The `to_s3` operator writes events to Amazon S3, automatically opening new objects when a rotation condition triggers. It supports hive-style partitioning through a `**` placeholder in the URL and per-partition unique object keys through a `{uuid}` placeholder.

By default, authentication is handled by AWS’s default credentials provider chain, which may read from multiple environment variables and credential files:

* `~/.aws/credentials` and `~/.aws/config`
* `AWS_ACCESS_KEY_ID` and `AWS_SECRET_ACCESS_KEY`
* `AWS_SESSION_TOKEN`
* EC2 instance metadata service
* ECS container credentials

### `url: string`

URL identifying the S3 location where data should be written.
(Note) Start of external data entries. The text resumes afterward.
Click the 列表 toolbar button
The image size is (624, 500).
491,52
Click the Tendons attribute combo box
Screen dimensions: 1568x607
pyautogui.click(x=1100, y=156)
Supported URI format: `s3://[<access-key>:<secret-key>@]<bucket-name>/<full-path-to-object>(?<options>)`

Options can be appended to the path as query parameters:

* `region`: AWS region (e.g., `us-east-1`)
* `scheme`: Connection scheme (`http` or `https`)
* `endpoint_override`: Custom S3-compatible endpoint
* `allow_bucket_creation`: Allow creating buckets if they don’t exist
* `allow_bucket_deletion`: Allow deleting buckets

The path portion may contain two placeholders:

* `**` marks the location where hive partition segments are inserted. When present, `partition_by` must also be set, and vice versa.
* `{uuid}` expands to a fresh UUIDv7 for every object. This is required when partitioning or when rotation can produce multiple objects, so that rotated or per-partition objects do not overwrite each other.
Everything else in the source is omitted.